RECORD EXTRACTS: Begin
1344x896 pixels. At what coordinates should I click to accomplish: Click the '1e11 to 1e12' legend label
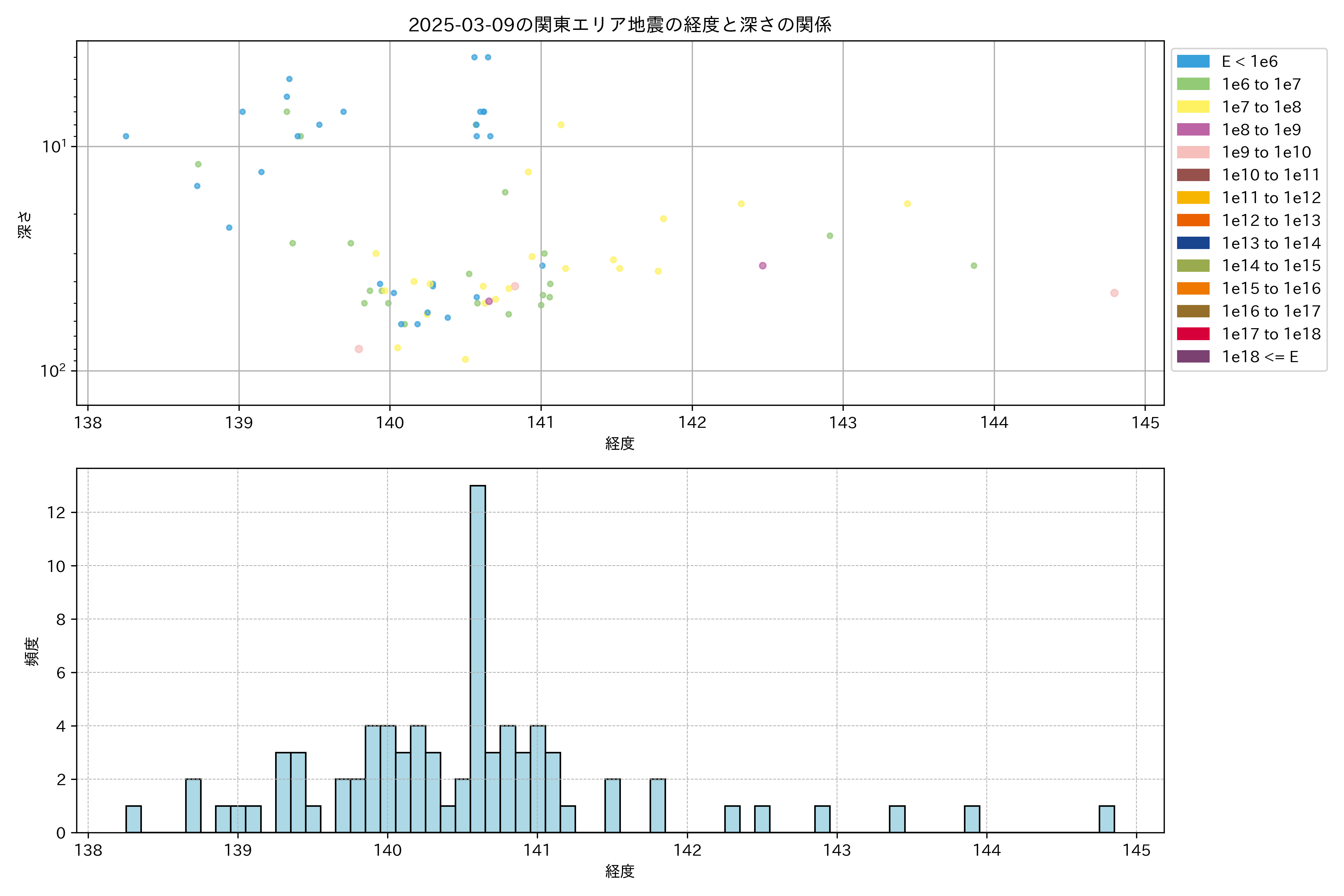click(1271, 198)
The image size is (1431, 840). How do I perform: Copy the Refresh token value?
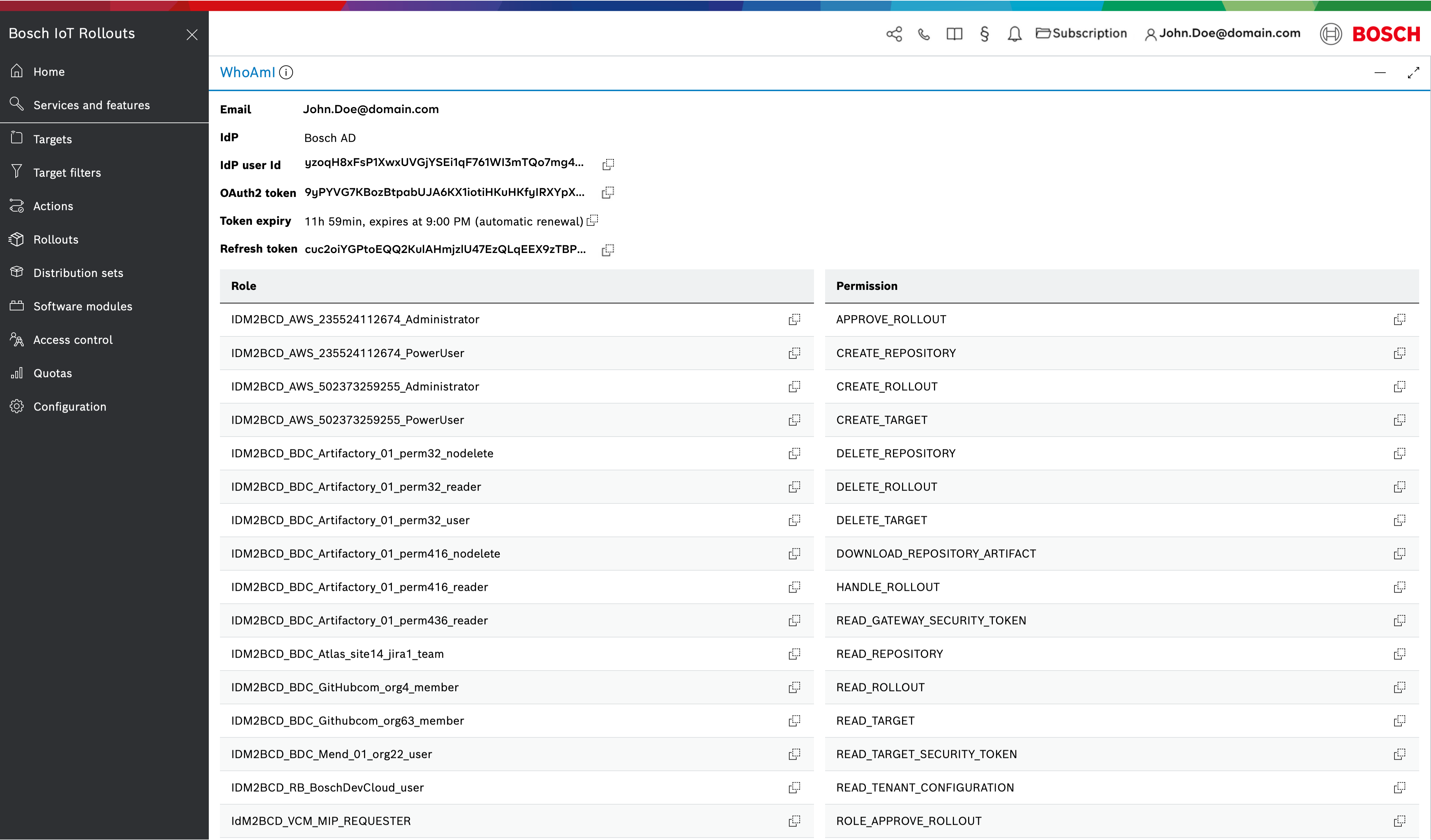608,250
RECORD EXTRACTS: End
RECORD EXTRACTS: Begin
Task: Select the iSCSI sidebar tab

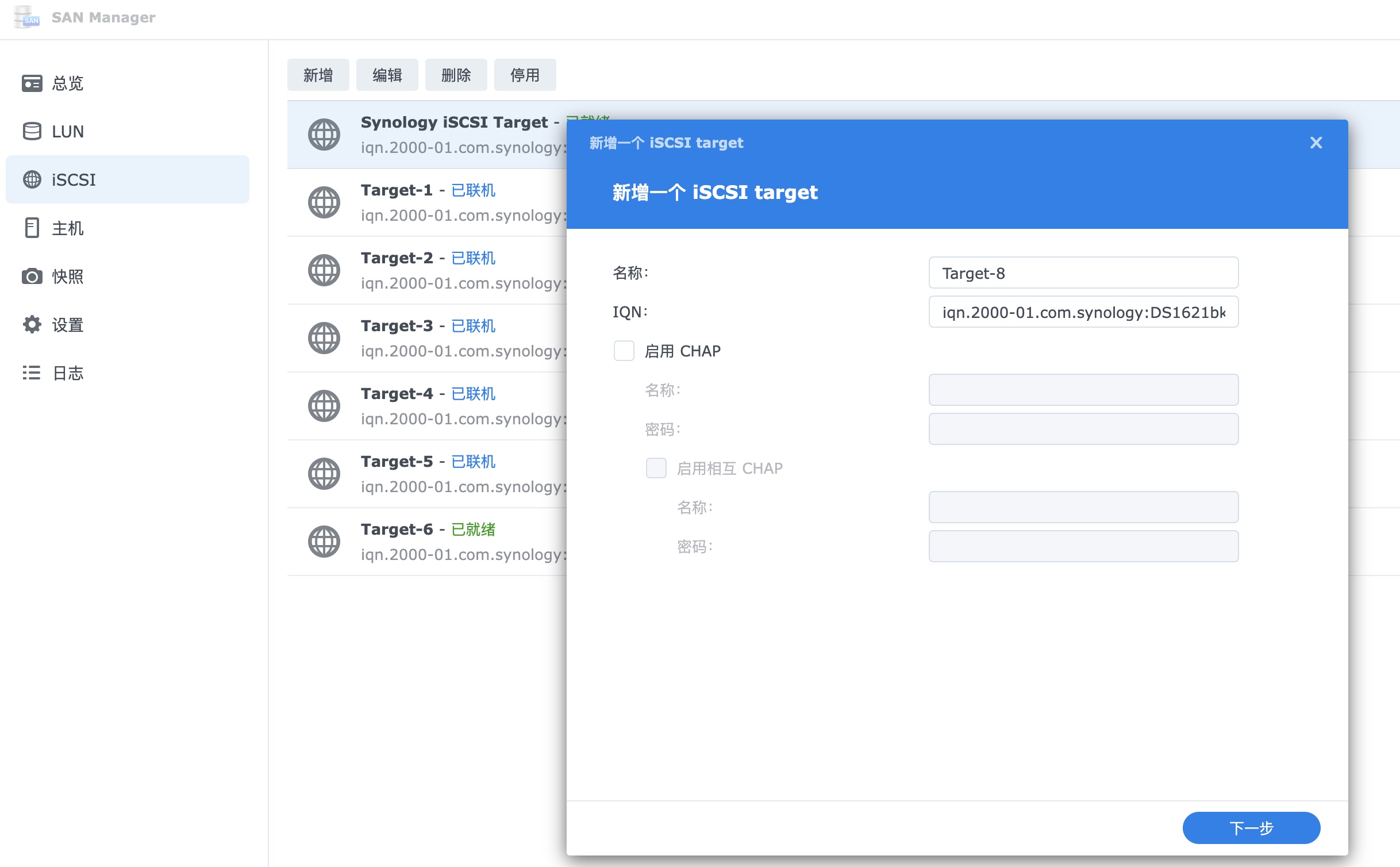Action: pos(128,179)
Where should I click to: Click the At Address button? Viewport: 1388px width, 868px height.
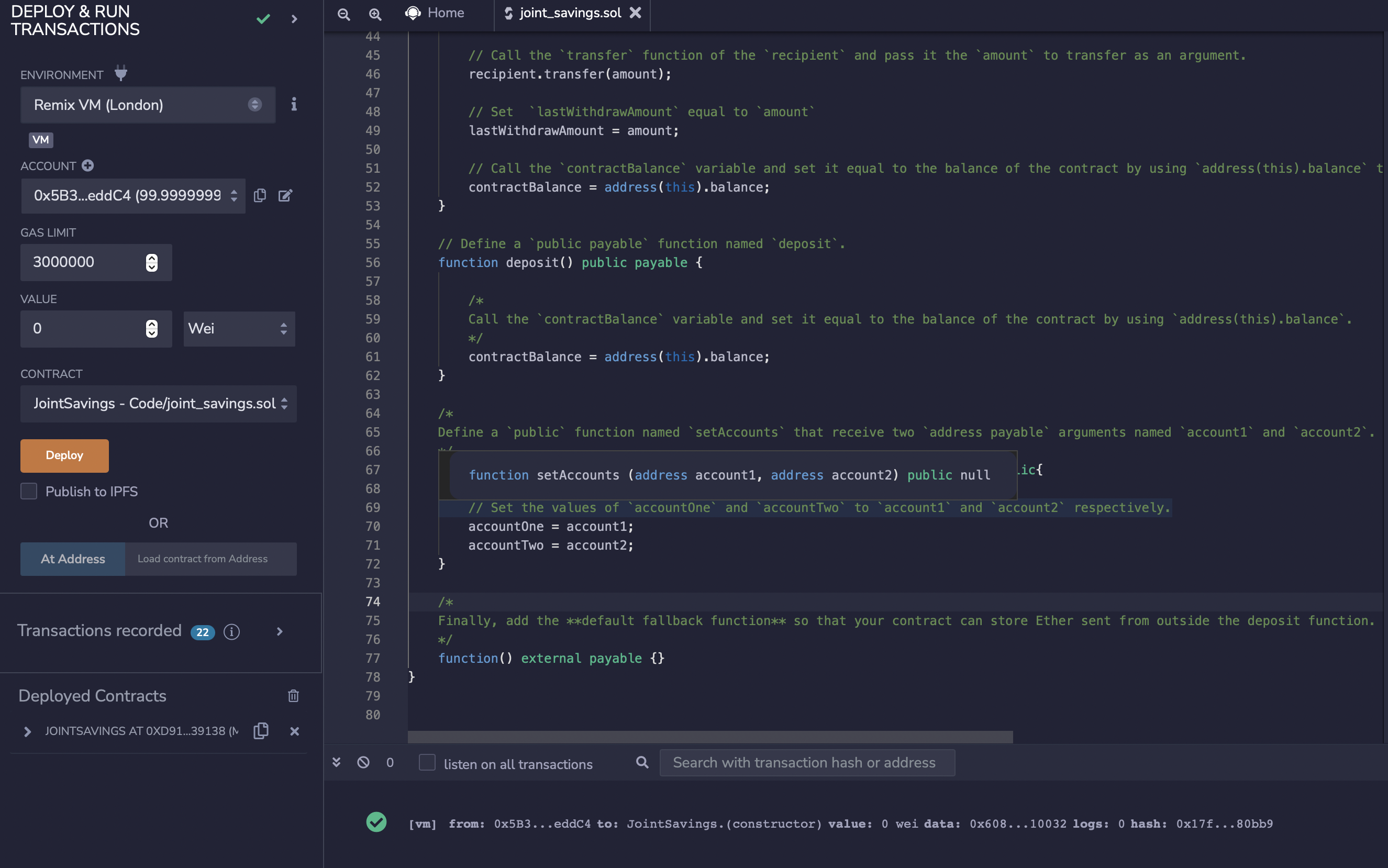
RECORD EXTRACTS: End
WORK TO BE COMPLETED:
If a picture sits between the line containing "Task: Select the iSCSI sidebar tab" and the line containing "Where should I", leave it out, and return the lines of that range above exactly, both ends included.

WRITTEN REPLY:
Task: Select the iSCSI sidebar tab

Action: pos(128,179)
Where should I click to: Click the At Address button? Viewport: 1388px width, 868px height.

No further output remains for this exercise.